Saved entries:

=====

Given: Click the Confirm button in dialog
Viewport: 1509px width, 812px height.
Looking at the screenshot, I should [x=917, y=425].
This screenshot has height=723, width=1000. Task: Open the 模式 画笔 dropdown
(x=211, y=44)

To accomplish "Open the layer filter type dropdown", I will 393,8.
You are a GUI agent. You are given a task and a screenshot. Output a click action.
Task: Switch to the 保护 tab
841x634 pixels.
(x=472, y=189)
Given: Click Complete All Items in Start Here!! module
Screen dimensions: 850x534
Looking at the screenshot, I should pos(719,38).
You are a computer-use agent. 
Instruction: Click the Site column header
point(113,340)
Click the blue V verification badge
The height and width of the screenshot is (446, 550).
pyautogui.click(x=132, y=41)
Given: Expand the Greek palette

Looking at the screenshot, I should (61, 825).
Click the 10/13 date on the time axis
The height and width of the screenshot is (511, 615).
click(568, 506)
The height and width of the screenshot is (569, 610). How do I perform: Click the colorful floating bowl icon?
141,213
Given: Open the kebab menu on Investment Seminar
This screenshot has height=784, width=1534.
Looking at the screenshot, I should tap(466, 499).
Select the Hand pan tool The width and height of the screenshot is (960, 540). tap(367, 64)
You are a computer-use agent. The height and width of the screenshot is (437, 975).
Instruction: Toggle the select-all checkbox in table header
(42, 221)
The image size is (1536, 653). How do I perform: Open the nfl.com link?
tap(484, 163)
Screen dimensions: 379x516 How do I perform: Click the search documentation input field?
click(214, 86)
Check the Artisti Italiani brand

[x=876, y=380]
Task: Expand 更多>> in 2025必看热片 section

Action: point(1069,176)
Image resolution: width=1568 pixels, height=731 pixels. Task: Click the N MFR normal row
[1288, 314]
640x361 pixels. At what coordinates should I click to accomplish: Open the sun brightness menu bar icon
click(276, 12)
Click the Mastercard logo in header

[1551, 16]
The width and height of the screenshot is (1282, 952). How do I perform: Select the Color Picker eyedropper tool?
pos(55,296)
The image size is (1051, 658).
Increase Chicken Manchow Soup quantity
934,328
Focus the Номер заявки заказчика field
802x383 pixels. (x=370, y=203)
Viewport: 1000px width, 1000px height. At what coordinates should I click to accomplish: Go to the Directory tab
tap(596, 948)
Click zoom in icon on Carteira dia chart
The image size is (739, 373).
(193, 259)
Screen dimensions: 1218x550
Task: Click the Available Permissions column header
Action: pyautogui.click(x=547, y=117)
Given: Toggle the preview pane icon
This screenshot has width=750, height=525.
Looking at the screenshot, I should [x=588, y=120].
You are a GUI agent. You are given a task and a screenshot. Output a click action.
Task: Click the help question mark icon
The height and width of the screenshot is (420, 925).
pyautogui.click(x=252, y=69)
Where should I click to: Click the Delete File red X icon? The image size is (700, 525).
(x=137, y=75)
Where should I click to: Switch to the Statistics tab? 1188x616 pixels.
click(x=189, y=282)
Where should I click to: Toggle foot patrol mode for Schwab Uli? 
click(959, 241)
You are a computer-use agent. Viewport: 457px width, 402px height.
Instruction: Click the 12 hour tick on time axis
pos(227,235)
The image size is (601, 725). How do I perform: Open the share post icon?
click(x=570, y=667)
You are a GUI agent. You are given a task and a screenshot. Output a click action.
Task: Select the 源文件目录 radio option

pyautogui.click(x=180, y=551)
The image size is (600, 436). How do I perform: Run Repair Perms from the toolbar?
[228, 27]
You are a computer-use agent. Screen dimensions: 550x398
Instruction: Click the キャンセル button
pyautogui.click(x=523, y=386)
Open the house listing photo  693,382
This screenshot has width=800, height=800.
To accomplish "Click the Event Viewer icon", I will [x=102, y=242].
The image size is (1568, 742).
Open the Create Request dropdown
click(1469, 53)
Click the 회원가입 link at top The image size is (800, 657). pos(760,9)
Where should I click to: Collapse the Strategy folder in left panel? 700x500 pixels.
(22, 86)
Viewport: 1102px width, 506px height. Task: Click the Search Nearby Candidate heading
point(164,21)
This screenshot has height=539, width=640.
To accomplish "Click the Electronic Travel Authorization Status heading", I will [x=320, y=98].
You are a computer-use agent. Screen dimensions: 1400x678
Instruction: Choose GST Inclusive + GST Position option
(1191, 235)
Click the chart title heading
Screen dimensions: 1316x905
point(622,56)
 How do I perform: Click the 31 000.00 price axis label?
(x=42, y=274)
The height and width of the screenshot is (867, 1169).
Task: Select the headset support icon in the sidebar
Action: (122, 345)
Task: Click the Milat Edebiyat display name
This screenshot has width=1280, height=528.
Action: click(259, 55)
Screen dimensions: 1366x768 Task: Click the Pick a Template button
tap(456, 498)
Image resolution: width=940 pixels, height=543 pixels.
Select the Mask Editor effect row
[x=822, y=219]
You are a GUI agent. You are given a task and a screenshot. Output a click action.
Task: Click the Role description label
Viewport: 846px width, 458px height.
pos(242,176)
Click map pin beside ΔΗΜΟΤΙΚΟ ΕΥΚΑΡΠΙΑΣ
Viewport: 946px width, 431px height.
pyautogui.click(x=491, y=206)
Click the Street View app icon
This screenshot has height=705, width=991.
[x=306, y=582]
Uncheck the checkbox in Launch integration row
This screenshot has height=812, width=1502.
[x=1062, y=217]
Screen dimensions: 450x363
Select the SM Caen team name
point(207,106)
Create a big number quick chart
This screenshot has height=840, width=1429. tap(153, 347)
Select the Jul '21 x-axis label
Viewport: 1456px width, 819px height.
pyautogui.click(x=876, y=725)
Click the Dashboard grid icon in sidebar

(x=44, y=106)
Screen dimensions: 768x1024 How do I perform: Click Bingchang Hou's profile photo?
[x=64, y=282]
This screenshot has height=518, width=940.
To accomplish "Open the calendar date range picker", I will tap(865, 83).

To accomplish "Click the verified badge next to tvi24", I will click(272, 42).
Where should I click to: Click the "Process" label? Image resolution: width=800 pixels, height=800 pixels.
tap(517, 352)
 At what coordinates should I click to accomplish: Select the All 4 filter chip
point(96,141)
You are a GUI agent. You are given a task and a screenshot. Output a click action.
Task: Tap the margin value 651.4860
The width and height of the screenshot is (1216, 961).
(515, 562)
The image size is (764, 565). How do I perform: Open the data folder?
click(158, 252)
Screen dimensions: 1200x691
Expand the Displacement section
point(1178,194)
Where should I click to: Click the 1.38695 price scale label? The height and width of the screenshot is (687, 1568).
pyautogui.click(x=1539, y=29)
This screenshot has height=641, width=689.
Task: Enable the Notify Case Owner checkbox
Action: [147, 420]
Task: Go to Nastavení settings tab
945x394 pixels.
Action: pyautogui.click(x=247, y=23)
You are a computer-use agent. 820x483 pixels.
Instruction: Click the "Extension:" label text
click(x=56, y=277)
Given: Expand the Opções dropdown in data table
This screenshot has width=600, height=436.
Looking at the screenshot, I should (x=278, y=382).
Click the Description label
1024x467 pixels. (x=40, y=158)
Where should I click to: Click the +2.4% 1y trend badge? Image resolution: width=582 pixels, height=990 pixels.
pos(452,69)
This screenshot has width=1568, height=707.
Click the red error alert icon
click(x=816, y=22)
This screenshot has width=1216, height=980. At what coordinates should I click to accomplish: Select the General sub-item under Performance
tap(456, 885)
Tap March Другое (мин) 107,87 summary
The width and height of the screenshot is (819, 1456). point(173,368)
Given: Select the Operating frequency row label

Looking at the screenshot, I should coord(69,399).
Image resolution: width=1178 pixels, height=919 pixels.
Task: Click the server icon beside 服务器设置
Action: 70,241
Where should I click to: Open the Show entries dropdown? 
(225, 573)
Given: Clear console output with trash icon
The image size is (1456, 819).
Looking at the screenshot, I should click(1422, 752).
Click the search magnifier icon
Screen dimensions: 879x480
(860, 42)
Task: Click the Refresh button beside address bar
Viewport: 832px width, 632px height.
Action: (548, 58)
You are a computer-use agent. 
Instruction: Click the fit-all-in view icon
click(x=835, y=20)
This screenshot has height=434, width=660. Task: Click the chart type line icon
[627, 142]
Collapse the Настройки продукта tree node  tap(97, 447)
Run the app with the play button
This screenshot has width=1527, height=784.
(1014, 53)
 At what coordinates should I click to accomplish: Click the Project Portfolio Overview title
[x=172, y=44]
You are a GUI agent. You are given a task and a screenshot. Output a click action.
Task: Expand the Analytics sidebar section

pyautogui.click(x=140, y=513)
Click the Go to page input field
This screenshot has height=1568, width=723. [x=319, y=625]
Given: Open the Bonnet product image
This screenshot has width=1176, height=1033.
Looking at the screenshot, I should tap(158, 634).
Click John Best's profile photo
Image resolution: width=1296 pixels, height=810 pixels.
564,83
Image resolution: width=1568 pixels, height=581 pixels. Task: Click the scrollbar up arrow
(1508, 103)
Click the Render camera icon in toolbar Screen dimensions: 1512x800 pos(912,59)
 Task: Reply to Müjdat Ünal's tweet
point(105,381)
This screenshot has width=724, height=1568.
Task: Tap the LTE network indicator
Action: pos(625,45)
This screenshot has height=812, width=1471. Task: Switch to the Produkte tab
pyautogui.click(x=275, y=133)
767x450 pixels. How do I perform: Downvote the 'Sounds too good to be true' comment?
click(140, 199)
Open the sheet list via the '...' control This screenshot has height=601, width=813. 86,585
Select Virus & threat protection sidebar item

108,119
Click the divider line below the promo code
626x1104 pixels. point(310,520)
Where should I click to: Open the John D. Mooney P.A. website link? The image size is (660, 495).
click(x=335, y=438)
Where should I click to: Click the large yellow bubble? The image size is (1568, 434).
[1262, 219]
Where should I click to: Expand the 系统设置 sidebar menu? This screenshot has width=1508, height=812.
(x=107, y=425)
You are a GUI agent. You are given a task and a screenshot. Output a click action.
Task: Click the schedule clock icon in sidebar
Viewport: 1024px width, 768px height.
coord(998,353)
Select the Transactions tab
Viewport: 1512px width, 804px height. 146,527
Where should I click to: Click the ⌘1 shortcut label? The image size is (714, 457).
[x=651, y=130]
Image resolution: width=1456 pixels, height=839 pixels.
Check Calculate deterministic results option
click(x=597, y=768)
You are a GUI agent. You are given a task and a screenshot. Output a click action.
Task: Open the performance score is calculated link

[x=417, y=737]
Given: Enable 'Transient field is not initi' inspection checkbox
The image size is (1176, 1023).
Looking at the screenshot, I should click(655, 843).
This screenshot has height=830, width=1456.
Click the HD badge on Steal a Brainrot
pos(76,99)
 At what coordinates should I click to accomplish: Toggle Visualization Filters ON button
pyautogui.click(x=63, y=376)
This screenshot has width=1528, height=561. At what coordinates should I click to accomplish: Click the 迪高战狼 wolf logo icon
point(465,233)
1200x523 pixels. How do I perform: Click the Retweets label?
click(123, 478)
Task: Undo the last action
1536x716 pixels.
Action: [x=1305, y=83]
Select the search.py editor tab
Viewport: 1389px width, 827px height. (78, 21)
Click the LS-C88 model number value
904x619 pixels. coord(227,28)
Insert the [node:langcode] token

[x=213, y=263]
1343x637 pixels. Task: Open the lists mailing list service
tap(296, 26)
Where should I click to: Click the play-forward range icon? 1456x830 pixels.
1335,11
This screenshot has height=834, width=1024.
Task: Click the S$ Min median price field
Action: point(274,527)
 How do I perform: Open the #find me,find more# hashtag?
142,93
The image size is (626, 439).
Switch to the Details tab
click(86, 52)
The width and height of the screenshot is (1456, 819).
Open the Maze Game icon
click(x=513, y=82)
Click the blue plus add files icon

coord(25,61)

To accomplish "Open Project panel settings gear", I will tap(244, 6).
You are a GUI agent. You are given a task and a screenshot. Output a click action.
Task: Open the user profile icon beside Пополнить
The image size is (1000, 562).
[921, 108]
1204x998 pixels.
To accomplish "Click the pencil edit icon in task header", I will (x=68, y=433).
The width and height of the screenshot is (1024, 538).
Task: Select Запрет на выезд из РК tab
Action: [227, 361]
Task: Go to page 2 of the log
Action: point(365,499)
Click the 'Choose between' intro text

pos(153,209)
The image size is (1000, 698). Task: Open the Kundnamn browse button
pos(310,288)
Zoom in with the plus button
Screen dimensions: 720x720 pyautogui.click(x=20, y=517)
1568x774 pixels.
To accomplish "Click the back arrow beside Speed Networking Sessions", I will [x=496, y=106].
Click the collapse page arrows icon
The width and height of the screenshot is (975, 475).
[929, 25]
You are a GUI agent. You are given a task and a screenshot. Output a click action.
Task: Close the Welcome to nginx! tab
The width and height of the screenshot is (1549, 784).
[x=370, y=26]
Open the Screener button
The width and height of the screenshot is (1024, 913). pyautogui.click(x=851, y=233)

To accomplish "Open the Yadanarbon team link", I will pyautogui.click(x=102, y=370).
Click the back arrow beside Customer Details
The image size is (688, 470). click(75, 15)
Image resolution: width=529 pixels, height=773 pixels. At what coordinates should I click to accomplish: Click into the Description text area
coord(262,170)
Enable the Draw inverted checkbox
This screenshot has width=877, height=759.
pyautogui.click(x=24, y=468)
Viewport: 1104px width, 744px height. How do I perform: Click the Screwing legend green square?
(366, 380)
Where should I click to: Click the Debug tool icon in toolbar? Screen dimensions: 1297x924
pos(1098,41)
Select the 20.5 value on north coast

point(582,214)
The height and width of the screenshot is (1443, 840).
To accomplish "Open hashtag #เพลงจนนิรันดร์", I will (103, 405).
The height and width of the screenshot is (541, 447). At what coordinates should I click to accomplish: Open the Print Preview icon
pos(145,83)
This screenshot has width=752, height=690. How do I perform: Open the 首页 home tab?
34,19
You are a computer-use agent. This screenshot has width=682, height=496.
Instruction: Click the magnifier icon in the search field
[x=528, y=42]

=====

• Work item
Repeat exactly, and only, the lines from the one containing "Instruction: Click the magnifier" through the last line above.

• Expected answer
Instruction: Click the magnifier icon in the search field
[x=528, y=42]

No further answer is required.